HC Deb 26 November 2002 vol 395 cc155-6
37. Hugh Bayley (City of York)

What research her Department has carried out into the reasons why some witnesses fail to testify in court. [81467]

The Parliamentary Secretary, Lord Chancellor's Department (Yvette Cooper)

The Government have carried out considerable research on this issue, much of it led by the Home Office, although it is used across Departments involved in the criminal justice system. The Lord Chancellor's Department is currently looking at new research into why trials are ineffective and do not go ahead on the day, including the reasons why witnesses do not attend.

Hugh Bayley

York Women's Aid tells me that six of its clients in the past year have withdrawn witness statements that they have made to the police against men who use violence against them.

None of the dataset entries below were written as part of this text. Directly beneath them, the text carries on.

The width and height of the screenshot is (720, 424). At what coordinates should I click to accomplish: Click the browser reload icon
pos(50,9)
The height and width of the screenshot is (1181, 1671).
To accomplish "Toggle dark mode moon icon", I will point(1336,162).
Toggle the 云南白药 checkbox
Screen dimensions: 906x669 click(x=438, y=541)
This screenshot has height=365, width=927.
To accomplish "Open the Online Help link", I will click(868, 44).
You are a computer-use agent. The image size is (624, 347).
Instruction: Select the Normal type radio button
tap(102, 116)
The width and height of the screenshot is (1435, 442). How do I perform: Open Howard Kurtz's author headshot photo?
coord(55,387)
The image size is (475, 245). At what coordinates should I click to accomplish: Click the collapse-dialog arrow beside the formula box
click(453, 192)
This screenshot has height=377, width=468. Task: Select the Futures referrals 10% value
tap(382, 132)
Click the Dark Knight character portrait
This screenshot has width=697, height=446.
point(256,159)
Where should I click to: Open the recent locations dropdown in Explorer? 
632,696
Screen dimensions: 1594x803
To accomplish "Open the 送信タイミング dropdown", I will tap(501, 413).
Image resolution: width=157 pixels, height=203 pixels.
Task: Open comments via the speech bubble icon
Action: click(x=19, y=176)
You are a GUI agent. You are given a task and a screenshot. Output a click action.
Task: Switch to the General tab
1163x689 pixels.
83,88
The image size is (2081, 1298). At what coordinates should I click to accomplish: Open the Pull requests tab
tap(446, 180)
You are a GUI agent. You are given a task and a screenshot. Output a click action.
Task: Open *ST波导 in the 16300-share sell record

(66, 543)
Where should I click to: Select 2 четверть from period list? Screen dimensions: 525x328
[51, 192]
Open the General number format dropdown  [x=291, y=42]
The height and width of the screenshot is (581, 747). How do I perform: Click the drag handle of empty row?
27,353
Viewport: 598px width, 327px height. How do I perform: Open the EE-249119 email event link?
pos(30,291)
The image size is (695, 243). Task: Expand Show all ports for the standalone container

The longer the wait between the man being charged and the case coming to court, the more likely a woman is to be harassed and intimidated into withdrawing her evidence. What are the Government going to do to bring domestic violence cases before the courts more speedily to avoid that problem, thus ensuring that women who have been subjected to violence get justice?

Yvette Cooper

My hon. Friend is right to point to problems of delay and intimidation for witnesses. Those are both reasons why witnesses often do not give evidence in the end, and cases can fall apart as a result. There are particular problems in cases of domestic violence, given the relationship between the person who has suffered the violence and the perpetrator, which can make matters more difficult. That is why we are considering not simply reducing unacceptable delays across the board, but measures relating specifically to domestic violence, and why the Government are working on proposals for a White Paper in due course.

Mr. David Heath (Somerton and Frome)

The Government are right to identify intimidation of and reprisals against witnesses as a serious matter. In the Government's preparations for legislation to deal with the problem, will the hon. Lady include research among local authorities and parliamentarians with experience of these matters? Can she say what the likely timetable is for the introduction of the victims and witnesses Bill, and whether the antisocial behaviour Bill will include procedural changes to free tenants and others who wish to lay information without threat of reprisal?

Yvette Cooper

As the hon. Gentleman is aware, the Criminal Justice Bill has already been published and includes improvements to support for witnesses. He is right to say that there is also a considerable amount of work going on in support of victims and witnesses across government and across the criminal justice system—for example, work in the courts includes equipment for those who are vulnerable and for intimidated witnesses to be able to give evidence through the Crown court. We are keen to include any representations from hon. Members across the House, and if the hon. Gentleman has particular views or examples, it would be helpful if he passed them to us and also to the Home Office.

Mr. David Kidney (Stafford)

May I invite my hon. Friend to extend the current research that she mentioned to include an examination of a scheme at Stafford, where there is a support scheme for witnesses and antisocial behaviour cases? I have seen for myself that witnesses feel supported, they feel that they are mutually backing each other up, they obtain information about the cases, and they go to court believing that what they are doing is right and is valued. Will my hon. Friend consider whether such a scheme could be replicated across the country, with the beneficial effect of more witnesses turning up to give evidence?

Yvette Cooper

I certainly would be interested to see the example that my hon. Friend described. He may be aware that the Crown Prosecution Service estimates that 30,000 cases each year do not go ahead because victims or witnesses are not prepared to give evidence, so we would be interested in any measures that are helping to improve the position. At present, all sorts of support for victims and witnesses is provided by volunteers across the country, so anything that allows communities to provide support and witnesses to provide support for each other would be extremely interesting to look at.